▸ Quoted passage
Suppose that the parent cpuset has no active CPUs too.
But for a root_domain, deadline bandwidth validation can guard there are
active CPUs remaining.

> Could the effective_cpus of @p's current cpuset be sufficient?
> What we really need is to find active CPUs that task P can be affine to, correct?
> 

Yes, that is the purpose.

Best Regards,

Pingfan


^ permalink raw reply	[flat|nested] 15+ messages in thread

* Re: [PATCHv4 2/2] sched/deadline: Walk up cpuset hierarchy to decide root domain when hot-unplug
  2025-10-30 10:45         ` Pingfan Liu
@ 2025-10-31  0:47           ` Chen Ridong
  2025-10-31 14:21             ` Pingfan Liu
  0 siblings, 1 reply; 15+ messages in thread
From: Chen Ridong @ 2025-10-31  0:47 UTC (permalink / raw)
  To: Pingfan Liu
  Cc: linux-kernel, cgroups, Waiman Long, Peter Zijlstra, Juri Lelli,
	Pierre Gondois, Frederic Weisbecker, Ingo Molnar, Tejun Heo,
	Johannes Weiner, Michal Koutný, Vincent Guittot,
	Dietmar Eggemann, Steven Rostedt, Ben Segall, Mel Gorman,
	Valentin Schneider



On 2025/10/30 18:45, Pingfan Liu wrote:
> On Thu, Oct 30, 2025 at 02:44:43PM +0800, Chen Ridong wrote:
>>
>>
>> On 2025/10/29 19:18, Pingfan Liu wrote:
>>> Hi Ridong,
>>>
>>> Thank you for your review, please see the comment below.
>>>
>>> On Wed, Oct 29, 2025 at 10:37:47AM +0800, Chen Ridong wrote:
>>>>
>>>>
>>>> On 2025/10/28 11:43, Pingfan Liu wrote:
>>>>> *** Bug description ***
>>>>> When testing kexec-reboot on a 144 cpus machine with
>>>>> isolcpus=managed_irq,domain,1-71,73-143 in kernel command line, I
>>>>> encounter the following bug:
>>>>>
>>>>> [   97.114759] psci: CPU142 killed (polled 0 ms)
>>>>> [   97.333236] Failed to offline CPU143 - error=-16
>>>>> [   97.333246] ------------[ cut here ]------------
>>>>> [   97.342682] kernel BUG at kernel/cpu.c:1569!
>>>>> [   97.347049] Internal error: Oops - BUG: 00000000f2000800 [#1] SMP
>>>>> [...]
>>>>>
>>>>> In essence, the issue originates from the CPU hot-removal process, not
>>>>> limited to kexec. It can be reproduced by writing a SCHED_DEADLINE
>>>>> program that waits indefinitely on a semaphore, spawning multiple
>>>>> instances to ensure some run on CPU 72, and then offlining CPUs 1–143
>>>>> one by one. When attempting this, CPU 143 failed to go offline.

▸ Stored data

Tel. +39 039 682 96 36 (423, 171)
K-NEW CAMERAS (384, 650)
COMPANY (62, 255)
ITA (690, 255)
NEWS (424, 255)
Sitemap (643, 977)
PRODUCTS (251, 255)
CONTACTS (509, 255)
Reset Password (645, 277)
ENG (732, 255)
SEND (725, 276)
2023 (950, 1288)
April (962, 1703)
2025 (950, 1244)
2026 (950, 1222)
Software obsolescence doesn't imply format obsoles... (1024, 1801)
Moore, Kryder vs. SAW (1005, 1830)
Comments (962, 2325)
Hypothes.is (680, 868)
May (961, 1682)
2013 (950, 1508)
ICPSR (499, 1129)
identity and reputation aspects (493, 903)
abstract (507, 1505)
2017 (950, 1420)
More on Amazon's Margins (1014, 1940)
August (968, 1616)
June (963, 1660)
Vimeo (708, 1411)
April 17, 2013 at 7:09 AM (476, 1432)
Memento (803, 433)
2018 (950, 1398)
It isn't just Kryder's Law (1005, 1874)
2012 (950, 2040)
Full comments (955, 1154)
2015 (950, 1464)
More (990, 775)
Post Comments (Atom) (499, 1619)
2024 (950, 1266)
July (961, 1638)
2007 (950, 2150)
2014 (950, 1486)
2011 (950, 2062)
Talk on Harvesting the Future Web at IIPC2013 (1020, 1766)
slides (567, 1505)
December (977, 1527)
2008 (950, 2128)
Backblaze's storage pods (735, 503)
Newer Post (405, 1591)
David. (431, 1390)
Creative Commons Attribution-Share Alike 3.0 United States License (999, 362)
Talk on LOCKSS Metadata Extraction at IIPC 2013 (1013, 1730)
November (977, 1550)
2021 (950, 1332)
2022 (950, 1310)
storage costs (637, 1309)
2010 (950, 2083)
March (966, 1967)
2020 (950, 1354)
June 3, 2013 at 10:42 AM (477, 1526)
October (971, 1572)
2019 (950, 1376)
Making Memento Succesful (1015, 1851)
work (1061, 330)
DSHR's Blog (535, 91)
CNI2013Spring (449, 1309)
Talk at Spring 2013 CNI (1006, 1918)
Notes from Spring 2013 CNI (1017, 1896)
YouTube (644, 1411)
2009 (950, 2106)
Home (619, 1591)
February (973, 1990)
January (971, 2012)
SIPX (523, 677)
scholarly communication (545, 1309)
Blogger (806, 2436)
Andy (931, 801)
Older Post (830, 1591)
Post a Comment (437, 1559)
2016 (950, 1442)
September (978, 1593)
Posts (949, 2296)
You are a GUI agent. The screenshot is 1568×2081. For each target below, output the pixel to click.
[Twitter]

▸ Set of tasks
1/ In the kernel mailing list thread, how many CPUs did the machine used for the kexec-reboot test have?
2/ Output the kernel mailing list thread's text starting at the words "Suppose that the" and ending after "is the purpose.".
3/ Write the next part of the kernel mailing list thread, continuing after its last sentence.

▸ Results for each task
1/ 144 CPUs.

2/
Suppose that the parent cpuset has no active CPUs too.
But for a root_domain, deadline bandwidth validation can guard there are
active CPUs remaining.

> Could the effective_cpus of @p's current cpuset be sufficient?
> What we really need is to find active CPUs that task P can be affine to, correct?
> 

Yes, that is the purpose.

3/
>>>>>   bash -c 'taskset -cp 0 $$ && for i in {1..143}; do echo 0 > /sys/devices/system/cpu/cpu$i/online 2>/dev/null; done'
>>>>>
>>>>> `
>>>>> *** Issue ***
>>>>> Tracking down this issue, I found that dl_bw_deactivate() returned
>>>>> -EBUSY, which caused sched_cpu_deactivate() to fail on the last CPU.
>>>>> But that is not the fact, and contributed by the following factors:
>>>>> When a CPU is inactive, cpu_rq()->rd is set to def_root_domain. For an
>>>>> blocked-state deadline task (in this case, "cppc_fie"), it was not
>>>>> migrated to CPU0, and its task_rq() information is stale. So its rq->rd
>>>>> points to def_root_domain instead of the one shared with CPU0.  As a
>>>>> result, its bandwidth is wrongly accounted into a wrong root domain
>>>>> during domain rebuild.
>>>>>
>>>>> The key point is that root_domain is only tracked through active rq->rd.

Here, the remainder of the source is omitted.